Problem:
Reproduce each of the entries below word for word, with nothing changed.

Provided material:
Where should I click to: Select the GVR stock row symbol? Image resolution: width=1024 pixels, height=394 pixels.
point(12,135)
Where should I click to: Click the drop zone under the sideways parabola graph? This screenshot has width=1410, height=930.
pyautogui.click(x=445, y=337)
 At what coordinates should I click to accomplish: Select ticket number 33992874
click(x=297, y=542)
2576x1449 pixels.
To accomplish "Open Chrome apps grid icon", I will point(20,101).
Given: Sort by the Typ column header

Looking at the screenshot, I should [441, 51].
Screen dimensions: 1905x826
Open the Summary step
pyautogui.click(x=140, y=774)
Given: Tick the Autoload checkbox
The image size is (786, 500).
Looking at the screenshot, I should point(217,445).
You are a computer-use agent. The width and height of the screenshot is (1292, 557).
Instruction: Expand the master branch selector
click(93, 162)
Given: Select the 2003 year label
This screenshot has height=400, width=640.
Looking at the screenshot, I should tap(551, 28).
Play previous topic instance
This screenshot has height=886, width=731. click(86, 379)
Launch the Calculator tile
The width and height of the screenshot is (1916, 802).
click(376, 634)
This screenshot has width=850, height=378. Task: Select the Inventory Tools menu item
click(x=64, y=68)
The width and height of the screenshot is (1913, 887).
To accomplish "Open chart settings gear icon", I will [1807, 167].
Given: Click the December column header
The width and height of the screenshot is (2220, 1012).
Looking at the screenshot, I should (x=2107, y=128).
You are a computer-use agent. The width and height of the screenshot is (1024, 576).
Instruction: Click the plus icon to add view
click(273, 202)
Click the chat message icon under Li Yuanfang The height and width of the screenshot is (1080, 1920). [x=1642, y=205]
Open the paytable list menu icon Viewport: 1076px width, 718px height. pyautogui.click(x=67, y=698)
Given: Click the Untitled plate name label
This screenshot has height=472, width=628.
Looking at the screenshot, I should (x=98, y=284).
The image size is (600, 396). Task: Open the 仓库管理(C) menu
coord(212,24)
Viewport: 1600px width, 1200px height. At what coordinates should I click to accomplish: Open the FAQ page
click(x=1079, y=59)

The response:
Where should I click to: Select the GVR stock row symbol? Image resolution: width=1024 pixels, height=394 pixels.
point(12,135)
Where should I click to: Click the drop zone under the sideways parabola graph? This screenshot has width=1410, height=930.
pyautogui.click(x=445, y=337)
 At what coordinates should I click to accomplish: Select ticket number 33992874
click(x=297, y=542)
2576x1449 pixels.
To accomplish "Open Chrome apps grid icon", I will point(20,101).
Given: Sort by the Typ column header

Looking at the screenshot, I should [441, 51].
Screen dimensions: 1905x826
Open the Summary step
pyautogui.click(x=140, y=774)
Given: Tick the Autoload checkbox
The image size is (786, 500).
Looking at the screenshot, I should point(217,445).
You are a computer-use agent. The width and height of the screenshot is (1292, 557).
Instruction: Expand the master branch selector
click(93, 162)
Given: Select the 2003 year label
This screenshot has height=400, width=640.
Looking at the screenshot, I should tap(551, 28).
Play previous topic instance
This screenshot has height=886, width=731. click(86, 379)
Launch the Calculator tile
The width and height of the screenshot is (1916, 802).
click(376, 634)
This screenshot has width=850, height=378. Task: Select the Inventory Tools menu item
click(x=64, y=68)
The width and height of the screenshot is (1913, 887).
To accomplish "Open chart settings gear icon", I will [1807, 167].
Given: Click the December column header
The width and height of the screenshot is (2220, 1012).
Looking at the screenshot, I should (x=2107, y=128).
You are a computer-use agent. The width and height of the screenshot is (1024, 576).
Instruction: Click the plus icon to add view
click(273, 202)
Click the chat message icon under Li Yuanfang The height and width of the screenshot is (1080, 1920). [x=1642, y=205]
Open the paytable list menu icon Viewport: 1076px width, 718px height. pyautogui.click(x=67, y=698)
Given: Click the Untitled plate name label
This screenshot has height=472, width=628.
Looking at the screenshot, I should (x=98, y=284).
The image size is (600, 396). Task: Open the 仓库管理(C) menu
coord(212,24)
Viewport: 1600px width, 1200px height. At what coordinates should I click to accomplish: Open the FAQ page
click(x=1079, y=59)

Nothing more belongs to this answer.